## [WRITTEN PROBLEM A]
Using the excerpt on USDA beef safety measures, answer:
(i) Above what age do the listed cattle parts, such as skull and brain, become specified risk materials?
(ii) What share of U.S. beef was left without a market by the import ban?
(iii) What position does Ann M. Veneman hold?

## [EXCERPT TO READ]
+ + +

In addition to culling animals and instituting beef recalls, the USDA has unveiled additional protection food supply safety measures regarding:

  • Downer animals: USDA will ban all downer, sick or injured, cattle from the human food chain.
  • Product holding: USDA Food Safety and Inspection Service (FSIS) inspectors will no longer mark cattle tested for BSE as “inspected and passed” until confirmation is received that the animals have tested negative for BSE.
  • Specified risk material: USDA will enhance its regulations by declaring as specified risk materials skull, brain, trigeminal ganglia, eyes, vertebral column, spinal cord and dorsal root ganglia of cattle over 30 months of age, and the small intestine of cattle of all ages, thus prohibiting their use in the human food supply.
  • Advanced meat recovery (AMR): The industrial technology removes muscle tissue from the bone of beef carcasses under high pressure without incorporating bone material. AMR product can be labeled as “meat.”
  • Air-injection stunning: To ensure that portions of the brain are not dislocated into the tissues of the carcass as a consequence of humanely stunning cattle during the slaughter process, FSIS is issuing a regulation to ban the practice of air-injection stunning.
  • Mechanically separated meat. USDA will prohibit use of mechanically separated meat in human food.

“Our aggressive response has helped to protect food safety and public health and to help maintain consumer confidence,” said Ann M. Veneman, secretary of agriculture, during a recent press conference, flanked by Canadian and Mexican agriculture officials.

And the guidance could not have come at a better time, as more than 30 countries, including Japan—the single largest market for U.S. beef—banned the import of U.S. beef products after the mad cow announcement. That ban left 10 percent of U.S. beef without a market.

“It is also critical that we have a consistent trade environment on this continent,” Veneman adds. “We have already begun a process to enhance coordination of our approach to BSE. This summer Mexico, Canada and the U.S. worked together to encourage the World Organization for Animal Health—what we commonly refer to as the OIE—to develop a practical risk-based guidance on BSE issues that impact international trade.”

+ + +

## [TASK MATERIAL]
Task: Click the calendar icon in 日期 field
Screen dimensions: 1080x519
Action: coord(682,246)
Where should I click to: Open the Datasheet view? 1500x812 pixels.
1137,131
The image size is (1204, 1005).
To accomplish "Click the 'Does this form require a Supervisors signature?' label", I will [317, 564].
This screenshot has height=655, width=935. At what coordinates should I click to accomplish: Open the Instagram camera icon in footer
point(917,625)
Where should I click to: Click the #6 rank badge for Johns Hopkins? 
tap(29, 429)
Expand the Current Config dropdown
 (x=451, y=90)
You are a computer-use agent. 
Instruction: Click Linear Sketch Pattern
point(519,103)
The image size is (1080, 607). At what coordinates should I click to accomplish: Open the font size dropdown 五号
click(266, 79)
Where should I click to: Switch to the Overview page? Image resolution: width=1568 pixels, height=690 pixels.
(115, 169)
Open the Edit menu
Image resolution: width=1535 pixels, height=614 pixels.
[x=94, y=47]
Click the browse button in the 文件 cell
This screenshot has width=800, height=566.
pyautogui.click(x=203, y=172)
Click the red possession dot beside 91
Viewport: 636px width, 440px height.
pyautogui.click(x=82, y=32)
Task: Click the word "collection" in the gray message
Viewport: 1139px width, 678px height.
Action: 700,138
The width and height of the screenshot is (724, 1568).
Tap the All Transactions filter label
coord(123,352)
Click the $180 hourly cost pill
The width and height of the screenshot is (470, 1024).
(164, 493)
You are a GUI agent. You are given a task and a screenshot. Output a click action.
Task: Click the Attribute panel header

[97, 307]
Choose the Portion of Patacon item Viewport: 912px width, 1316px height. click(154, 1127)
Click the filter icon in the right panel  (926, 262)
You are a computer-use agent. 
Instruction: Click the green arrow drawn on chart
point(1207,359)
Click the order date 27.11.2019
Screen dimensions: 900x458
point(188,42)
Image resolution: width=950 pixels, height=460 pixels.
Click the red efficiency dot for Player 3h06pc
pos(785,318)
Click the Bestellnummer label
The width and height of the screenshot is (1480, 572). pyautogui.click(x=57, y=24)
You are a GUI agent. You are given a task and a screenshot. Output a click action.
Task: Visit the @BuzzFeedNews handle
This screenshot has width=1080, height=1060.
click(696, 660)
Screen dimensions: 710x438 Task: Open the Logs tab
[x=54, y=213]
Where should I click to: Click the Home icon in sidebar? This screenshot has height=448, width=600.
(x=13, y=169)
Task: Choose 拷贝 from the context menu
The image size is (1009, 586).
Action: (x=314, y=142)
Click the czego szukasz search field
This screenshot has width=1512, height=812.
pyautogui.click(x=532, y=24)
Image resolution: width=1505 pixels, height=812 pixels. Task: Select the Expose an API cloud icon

+ + +

## [WRITTEN PROBLEM B]
Copy out the records from the line with "The image size is (1080, 607)." to the line with "click(696, 660)", including both of those lines.

## [ANSWER A]
(i) 30 months of age.
(ii) 10 percent.
(iii) Secretary of agriculture.

## [ANSWER B]
The image size is (1080, 607). At what coordinates should I click to accomplish: Open the font size dropdown 五号
click(266, 79)
Where should I click to: Switch to the Overview page? Image resolution: width=1568 pixels, height=690 pixels.
(115, 169)
Open the Edit menu
Image resolution: width=1535 pixels, height=614 pixels.
[x=94, y=47]
Click the browse button in the 文件 cell
This screenshot has width=800, height=566.
pyautogui.click(x=203, y=172)
Click the red possession dot beside 91
Viewport: 636px width, 440px height.
pyautogui.click(x=82, y=32)
Task: Click the word "collection" in the gray message
Viewport: 1139px width, 678px height.
Action: 700,138
The width and height of the screenshot is (724, 1568).
Tap the All Transactions filter label
coord(123,352)
Click the $180 hourly cost pill
The width and height of the screenshot is (470, 1024).
(164, 493)
You are a GUI agent. You are given a task and a screenshot. Output a click action.
Task: Click the Attribute panel header

[97, 307]
Choose the Portion of Patacon item Viewport: 912px width, 1316px height. click(154, 1127)
Click the filter icon in the right panel  (926, 262)
You are a computer-use agent. 
Instruction: Click the green arrow drawn on chart
point(1207,359)
Click the order date 27.11.2019
Screen dimensions: 900x458
point(188,42)
Image resolution: width=950 pixels, height=460 pixels.
Click the red efficiency dot for Player 3h06pc
pos(785,318)
Click the Bestellnummer label
The width and height of the screenshot is (1480, 572). pyautogui.click(x=57, y=24)
You are a GUI agent. You are given a task and a screenshot. Output a click action.
Task: Visit the @BuzzFeedNews handle
This screenshot has width=1080, height=1060.
click(696, 660)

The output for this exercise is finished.